The Walayar rape and murder case, which had caused unprecedented outcry across the State of Kerala seems to be in for another round of political ploughing, what with the Congress front submitting a representation to Union Home Minister Amit Shah for a CBI probe into the matter. On the same day, the Kerala government submitted to the Kerala High Court seeking reinvestigation in the case. Chief Minister Pinarayi Vijayan recently also made known that the public prosecutor who had handled the case was also sacked.

In a case that shocked the conscience of a State, two Dalit sisters were found hanging in their house within a week. While the older was 11, the younger child was nine years old. Investigating officers later submitted that the children had both committed suicide following insufferable and repeated sexual abuse from the hands of five culprits.

Even as the parents cried foul, saying they did not believe the children had killed themselves, especially the younger girl who was a witness of her elder sister's abuse, a POCSO court acquitted the named culprits, shocking the state in general with the verdict that gives the flimsiest grounds for the acquittals.

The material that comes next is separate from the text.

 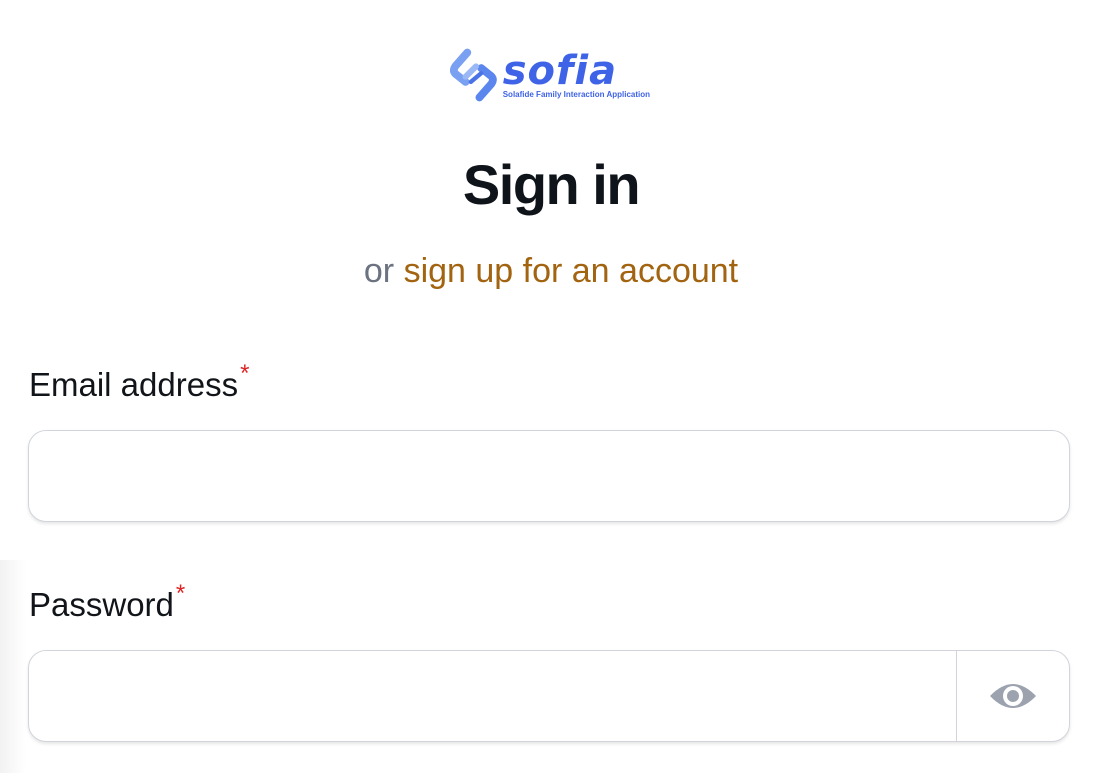 I want to click on email-label: Email address*, so click(x=139, y=382).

The State has been smouldering ever since the accused were acquited and the issue had gone past the involvement of political parties, capturing the imagination and outrage of the artists and activists of the state. Indeed, the issue was the bone of contention when the State Assembly met in the last week of October.

The worst of the outcry focused on the fact that the police had failed to record the complaint as it was dictated to them by the family, and the fact that the POCSO court consistently refused to admit to trial, more than two eye witness accounts of the abuses the elder girl suffered. On Monday, Kerala sacked the public prosecutor in the case, as he had failed to present the incriminating evidence against the accused. Chief Minister Pinarayi Vijayan also submitted to the high court on Wednesday seeking re-investigation and trial.